I got this inspiration to try out different editing techniques, usually I have done everything with Lightroom.
But this time I tried something new with Photoshop. Luminosity masks and combining Lightroom and Luminosity mask editing style.
Got pretty amazing looks with it and that's why I'm here asking your critique about this.

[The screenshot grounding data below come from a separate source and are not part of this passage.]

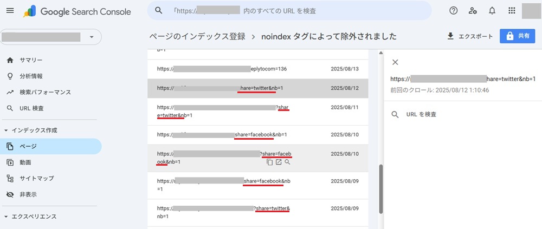Open the notifications bell
The height and width of the screenshot is (229, 542).
[x=492, y=11]

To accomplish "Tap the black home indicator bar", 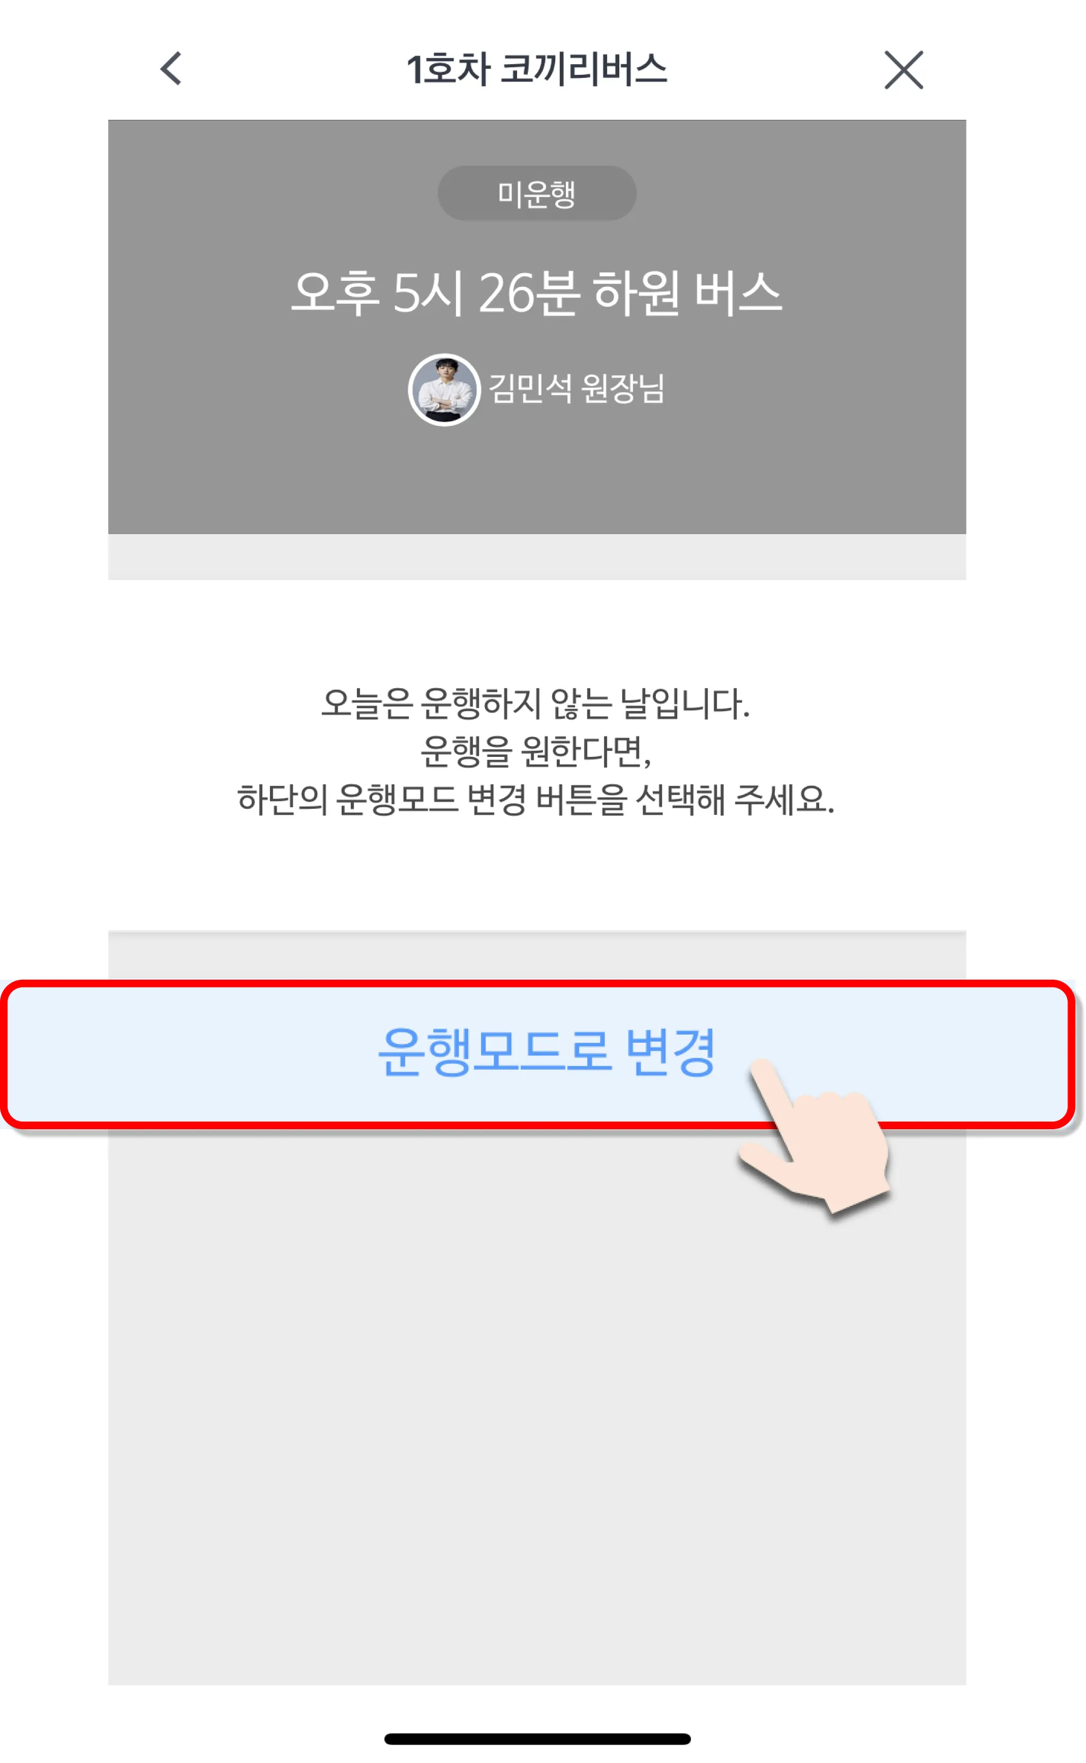I will coord(537,1739).
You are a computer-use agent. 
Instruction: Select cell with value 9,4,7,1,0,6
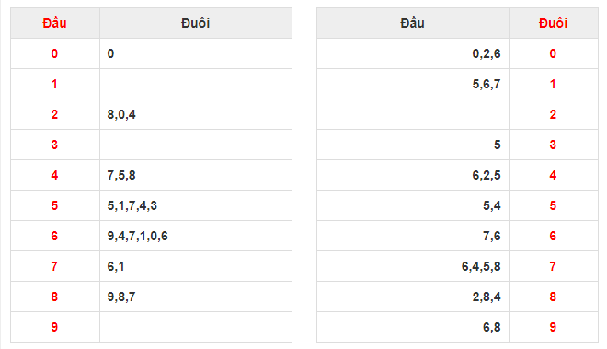pos(196,236)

My friend was enough kind to give couple pictures from his Japan trip last week.
Shot with:
* • 5D Mark III
• 16-35 F2.8L II - 16mm
• ISO 100
• 1/200th
• F7.1*

I'll add the original picture that haven't been edited and then three other pictures that have been edited with only Lightroom, then Photoshop using *Luminosity Masks* and lastly *COMBINE* of those.
Basic critique needed to this one, I would love to hear your thoughts of this one. 8)


----------



## David_in_Seattle (Jan 7, 2014)

Is your monitor color calibrated properly? Mine is and your adjustments appear a bit too over saturated in the foreground while over exposed in the background. The tree line is also a bit over saturated between the transitions from green to brown leaves.


----------



## willis (Jan 7, 2014)

Yeah, I haven't calibrated my monitor for quite long time, it might start to get bit out of range now :-\
Or just might be that I rushed those bit too quickly and didn't pay enough attention.


----------



## LightandMotion (Jan 8, 2014)

I'd use the luminosity masks to try to improve some of the definition and tonal contrast in the sky. Maybe Super lights and Bright lights.


----------



## willis (Jan 8, 2014)

I used luminosity mask to sky and brightest areas on the ground also. But there is so much to learn still ;D


----------



## David_in_Seattle (Jan 8, 2014)

willis said:


> Yeah, I haven't calibrated my monitor for quite long time, it might start to get bit out of range now :-\
> Or just might be that I rushed those bit too quickly and didn't pay enough attention.



Calibrating your monitor will certainly help. I use x-rite's colormunki to keep my monitors calibrated and sync for their color profiles. Keep in mind that your monitor and printer should be calibrated every time the ambient light changes as it will affect their accuracy.


----------